Para a cientista política e professora da ESPM, Vance tem sido bastante estratégico em suas posições políticas, posicionando-se claramente como uma liderança em ascensão dentro do Partido Republicano. “Ele entende que Donald Trump, caso seja eleito, estará em seu último mandato, o que abre espaço para uma nova geração de líderes republicanos. Vance tem trabalhado para se consolidar como um possível sucessor. A grande questão para Vance será como ele conseguirá capitalizar esse momento após a eleição de 2024, seja com uma vitória, seja com uma derrota”, analisa.
De ferrenho opositor a fervoroso apoiador de Donald Trump
“Após longa deliberação e reflexão, e considerando os enormes talentos de muitos outros, decidi que a pessoa mais adequada para assumir o cargo de vice-presidente dos Estados Unidos é o senador JD Vance”, escreveu Trump no dia 15 de julho ao anunciar o nome do senador de Ohio, na sua plataforma Truth Social, como o candidato a vice do Partido Republicano para as eleições presidenciais de 5 de novembro.
Mas nem sempre foi assim. Vance era um ferrenho crítico de Trump. Em 2016, ano em que o magnata republicano concorreu e venceu as eleições presidenciais, Vance o chamou de “idiota”, “nocivo” e o “Hitler da América”. Seis anos depois, Vance mudou de tom ao se preparar para concorrer ao Senado, em 2022, apagando tweets polêmicos e dando crédito a Trump pelo trabalho que havia feito no cargo. O senador, então, entrou no Congresso americano com a ajuda de Trump, cujo endosso o ajudou a vencer uma disputada corrida, e agora é um dos aliados mais leais do ex-presidente. A transformação de Vance fez democratas e até republicanos questionarem se o senador seria um oportunista.
No entanto, durante a corrida eleitoral, o papel de Vance se mostrou central na campanha de Trump. “Vance evita se distanciar do estilo de Trump, o que cria uma impressão de que ambos são quase uma extensão um do outro. Essa conexão sugere que Vance está conscientemente seguindo a trilha aberta por Trump”, analisa a cientista política Denilde Holzhacker.
Declarações polêmicas durante a campanha pressionam vice
Durante a corrida eleitoral, o senador JD Vance foi alvo de críticas feitas por celebridades, políticos democratas e até fãs da cantora Taylor Swift, após uma entrevista concedida por ele em 2021 voltar a viralizar.
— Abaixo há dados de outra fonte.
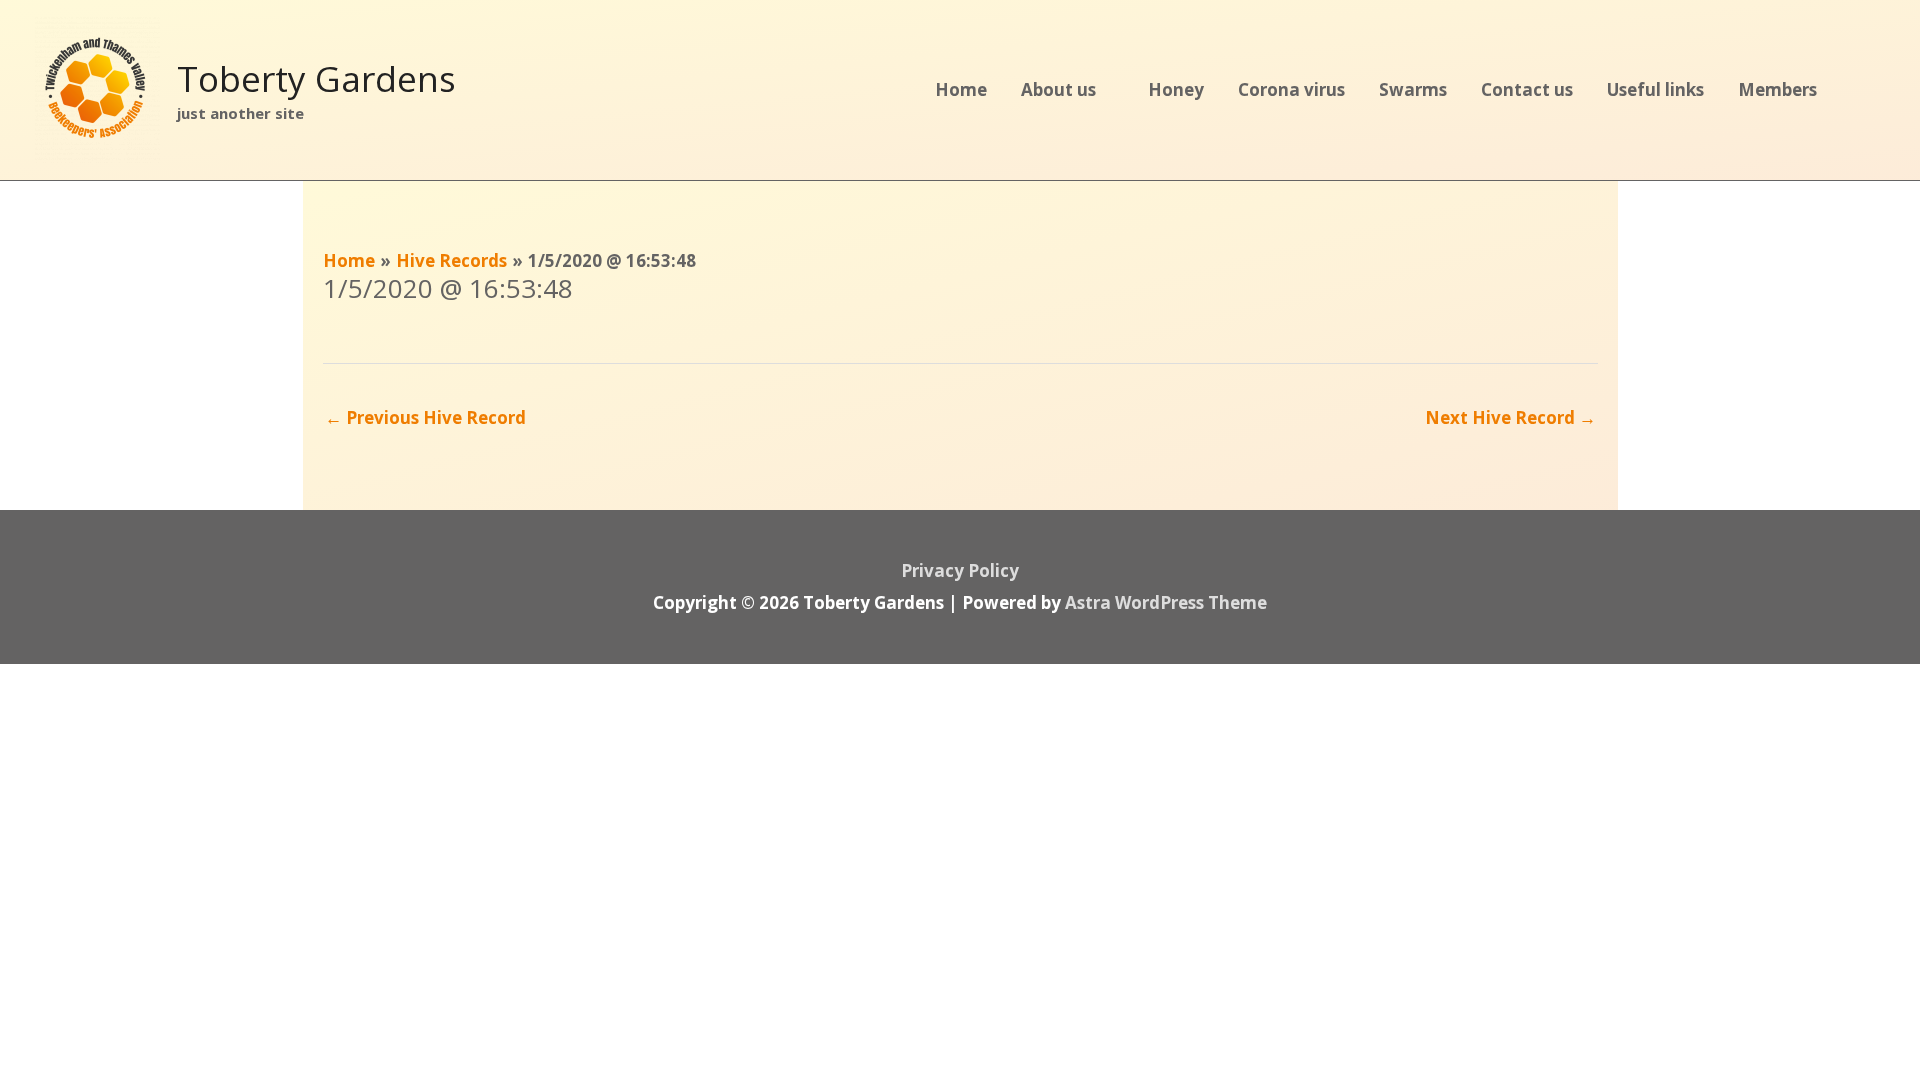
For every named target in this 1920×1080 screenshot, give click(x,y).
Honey (1176, 89)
Na ocasião, ao falar num programa de televisão, Vance descreveu os EUA como um país que sofria nas mãos de “mulheres amarguradas que têm gatos em vez de filhos”. A repercussão ocorre em meio a uma eleição na qual o voto feminino pode ser crucial.
Vance também já disse que massacres em escolas são “fatos da vida” e admitiu “criar histórias” ao comentar fake news anti-imigração. No entanto, para a doutora em ciências sociais Juliana Fratini, esse tipo de declaração “não faz a menor diferença para o público com o qual ele dialoga”.